Kateřina Emmons (née Kůrková (/cs/, born 17 November 1983) is a Czech sport shooter. She participated in the Summer Olympic Games on three occasions. She won a bronze medal at the 2004 Summer Olympics. At the 2008 Summer Olympics, Emmons won her first gold medal in women's 10 metre air rifle competition, and a silver medal in the 50 metre rifle three positions event. In addition to her Olympic medals, Emmons won gold and silver medals at the World Shooting Championships.

==Career==
Early in her career, Kůrková won gold at the 2002 ISSF World Shooting Championships in the 10 metre air rifle competition.
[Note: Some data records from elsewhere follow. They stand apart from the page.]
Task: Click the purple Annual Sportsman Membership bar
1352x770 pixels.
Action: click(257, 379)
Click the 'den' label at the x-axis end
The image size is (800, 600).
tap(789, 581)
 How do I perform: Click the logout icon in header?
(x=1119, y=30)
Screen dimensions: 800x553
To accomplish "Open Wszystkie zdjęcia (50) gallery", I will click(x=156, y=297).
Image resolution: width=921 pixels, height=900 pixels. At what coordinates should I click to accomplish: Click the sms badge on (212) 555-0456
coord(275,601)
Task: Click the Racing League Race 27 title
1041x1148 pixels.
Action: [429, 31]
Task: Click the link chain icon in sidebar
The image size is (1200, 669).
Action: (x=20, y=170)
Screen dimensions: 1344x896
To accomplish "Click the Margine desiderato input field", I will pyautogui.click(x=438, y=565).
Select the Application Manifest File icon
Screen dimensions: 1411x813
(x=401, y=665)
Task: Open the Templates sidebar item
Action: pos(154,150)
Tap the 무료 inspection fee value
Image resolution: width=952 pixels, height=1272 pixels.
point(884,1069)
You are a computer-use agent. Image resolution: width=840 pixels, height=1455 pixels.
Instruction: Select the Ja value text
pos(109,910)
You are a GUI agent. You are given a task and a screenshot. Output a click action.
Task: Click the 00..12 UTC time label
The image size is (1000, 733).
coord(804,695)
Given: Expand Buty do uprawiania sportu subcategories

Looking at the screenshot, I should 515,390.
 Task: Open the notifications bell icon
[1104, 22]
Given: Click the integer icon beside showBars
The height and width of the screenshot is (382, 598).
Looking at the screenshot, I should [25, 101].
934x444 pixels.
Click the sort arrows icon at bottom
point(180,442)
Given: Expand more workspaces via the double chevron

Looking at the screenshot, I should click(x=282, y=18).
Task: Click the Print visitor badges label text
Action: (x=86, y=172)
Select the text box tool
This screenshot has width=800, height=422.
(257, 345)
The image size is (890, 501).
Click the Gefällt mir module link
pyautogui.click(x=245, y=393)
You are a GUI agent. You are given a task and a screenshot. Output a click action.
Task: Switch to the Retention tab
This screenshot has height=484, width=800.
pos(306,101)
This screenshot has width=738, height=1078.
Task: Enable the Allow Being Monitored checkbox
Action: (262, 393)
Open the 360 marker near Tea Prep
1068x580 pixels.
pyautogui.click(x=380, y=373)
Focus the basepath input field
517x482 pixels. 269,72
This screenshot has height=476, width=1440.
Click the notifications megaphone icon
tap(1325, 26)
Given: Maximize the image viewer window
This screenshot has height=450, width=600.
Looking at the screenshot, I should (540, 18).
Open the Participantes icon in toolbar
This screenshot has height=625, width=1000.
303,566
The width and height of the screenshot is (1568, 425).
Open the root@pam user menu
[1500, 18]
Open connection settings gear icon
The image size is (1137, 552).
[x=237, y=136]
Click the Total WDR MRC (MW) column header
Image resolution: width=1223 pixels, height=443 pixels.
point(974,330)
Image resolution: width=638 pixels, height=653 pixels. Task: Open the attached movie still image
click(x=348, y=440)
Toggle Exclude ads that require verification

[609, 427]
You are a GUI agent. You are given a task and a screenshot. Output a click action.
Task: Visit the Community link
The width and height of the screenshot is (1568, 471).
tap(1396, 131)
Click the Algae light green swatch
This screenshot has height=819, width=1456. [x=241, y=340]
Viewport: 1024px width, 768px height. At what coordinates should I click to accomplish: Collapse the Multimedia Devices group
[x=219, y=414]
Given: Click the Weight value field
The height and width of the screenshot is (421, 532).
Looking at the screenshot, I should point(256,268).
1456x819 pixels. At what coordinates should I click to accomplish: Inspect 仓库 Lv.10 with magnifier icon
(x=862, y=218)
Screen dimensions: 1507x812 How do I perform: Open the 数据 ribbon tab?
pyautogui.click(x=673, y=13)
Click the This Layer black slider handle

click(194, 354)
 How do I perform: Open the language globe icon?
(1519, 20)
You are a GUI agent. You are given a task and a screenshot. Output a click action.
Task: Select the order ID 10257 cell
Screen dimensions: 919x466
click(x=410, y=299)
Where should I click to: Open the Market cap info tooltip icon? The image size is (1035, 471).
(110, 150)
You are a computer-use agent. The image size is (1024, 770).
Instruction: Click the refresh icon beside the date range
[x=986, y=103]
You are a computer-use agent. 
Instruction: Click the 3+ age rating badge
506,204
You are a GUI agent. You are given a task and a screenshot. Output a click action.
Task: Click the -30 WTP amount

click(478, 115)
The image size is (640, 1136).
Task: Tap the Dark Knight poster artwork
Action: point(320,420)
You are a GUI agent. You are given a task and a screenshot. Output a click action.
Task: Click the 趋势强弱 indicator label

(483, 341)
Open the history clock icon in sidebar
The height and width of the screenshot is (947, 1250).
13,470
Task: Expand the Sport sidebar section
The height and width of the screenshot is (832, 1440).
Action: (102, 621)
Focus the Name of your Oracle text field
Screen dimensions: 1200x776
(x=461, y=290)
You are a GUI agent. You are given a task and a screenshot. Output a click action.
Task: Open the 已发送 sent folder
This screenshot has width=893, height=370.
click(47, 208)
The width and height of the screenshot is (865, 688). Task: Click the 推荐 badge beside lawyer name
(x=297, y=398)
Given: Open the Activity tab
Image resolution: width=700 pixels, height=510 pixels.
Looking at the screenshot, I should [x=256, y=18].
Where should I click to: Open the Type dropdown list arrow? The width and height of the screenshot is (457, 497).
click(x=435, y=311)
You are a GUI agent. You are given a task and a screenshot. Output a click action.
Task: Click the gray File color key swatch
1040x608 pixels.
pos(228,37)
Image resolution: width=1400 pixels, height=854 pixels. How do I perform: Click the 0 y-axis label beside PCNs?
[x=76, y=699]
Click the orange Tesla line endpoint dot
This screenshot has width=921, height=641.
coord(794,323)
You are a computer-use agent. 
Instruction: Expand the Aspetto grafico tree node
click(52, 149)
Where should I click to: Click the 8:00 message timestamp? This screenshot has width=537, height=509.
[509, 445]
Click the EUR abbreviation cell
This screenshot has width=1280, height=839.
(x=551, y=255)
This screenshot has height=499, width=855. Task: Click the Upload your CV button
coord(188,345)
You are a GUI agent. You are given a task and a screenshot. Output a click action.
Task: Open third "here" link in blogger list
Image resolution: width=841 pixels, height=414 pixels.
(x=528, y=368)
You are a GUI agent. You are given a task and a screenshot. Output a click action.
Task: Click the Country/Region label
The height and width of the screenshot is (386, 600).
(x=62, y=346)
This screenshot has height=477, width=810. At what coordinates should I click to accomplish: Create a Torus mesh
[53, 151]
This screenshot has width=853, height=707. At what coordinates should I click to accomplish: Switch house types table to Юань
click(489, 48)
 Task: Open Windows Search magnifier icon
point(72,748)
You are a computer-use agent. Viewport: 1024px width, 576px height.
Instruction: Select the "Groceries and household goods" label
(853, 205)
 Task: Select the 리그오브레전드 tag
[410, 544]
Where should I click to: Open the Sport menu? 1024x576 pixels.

At the 2004 Summer Olympics, Kůrková won a bronze medal in the 10 metre air rifle competition and finished 27th in her second event, the 50-metre rifle three-position event. At the 2006 ISSF World Shooting Championships Kůrková was unable to defend her 2002 title but finished second for a silver medal.

Emmons won the first gold medal of the 2008 Summer Olympics in Beijing ahead of 2004 champion and favourite for the competition, Du Li. Emmons equalled the world record and set a new Olympic Record in the qualifying round by achieving a maximum score of 400. She then proceeded to set a new Olympic Record in the final by scoring a total of 503.5 points. A few days later Emmons won another Olympic medal, this time silver, in the 50 metre rifle three positions event behind champion Du Li.

Emmons participated at the 2012 Summer Olympics in London and reached the 10 metre air rifle final, but missed out on a medal after finishing fourth. In 2015 she announced the end of her shooting career.

In 2018, Emmons had been appointed as a consultant shooting coach with the Czech biathlon team.

==Olympic results==

| Event | 2004 | 2008 | 2012 |
|---|---|---|---|
| 50 metre rifle three positions | 27th 565 | Silver 586+101.7 | 32nd 576 |
| 10 metre air rifle | Bronze 398+103.1 | Gold 400+103.5 | 4th 397+103.3 |

==Records==

Current world records held in 10 metre air rifle
| Women | Qualification | 400 | Seo Sun-hwa (KOR) Gao Jing (CHN) Lioubov Galkina (RUS) Du Li (CHN) Lioubov Galkina (RUS) Suma Shirur (IND) Lioubov Galkina (RUS) Monika Haselsberger (AUT) Barbara Lechner (GER) Zhao Yinghui (CHN) Wu Liuxi (CHN) Du Li (CHN) Sonja Pfeilschifter (GER) Kateřina Emmons (CZE) Lioubov Galkina (RUS) Yi Siling (CHN) | 12 April 2002 22 April 2002 24 August 2002 4 June 2003 14 June 2003 13 February 2004 22 February 2004 22 April 2004 5 March 2005 11 April 2005 11 June 2005 4 October 2006 24 May 2008 9 August 2008 5 November 2008 1 August 2010 | Sydney (AUS) Shanghai (CHN) Munich (GER) Zagreb (CRO) Munich (GER) Kuala Lumpur (MAS) Bangkok (THA) Athens (GRE) Tallinn (EST) Changwon (KOR) Munich (GER) Granada (ESP) Milan (ITA) Beijing (CHN) Bangkok (THA) Munich (GER) | edit |

==Personal life==
Emmons is married to American Olympic rifle shooter Matthew Emmons. They met at the 2004 Olympic Games in Athens and married near Plzeň on 30 June 2007. The couple have four children.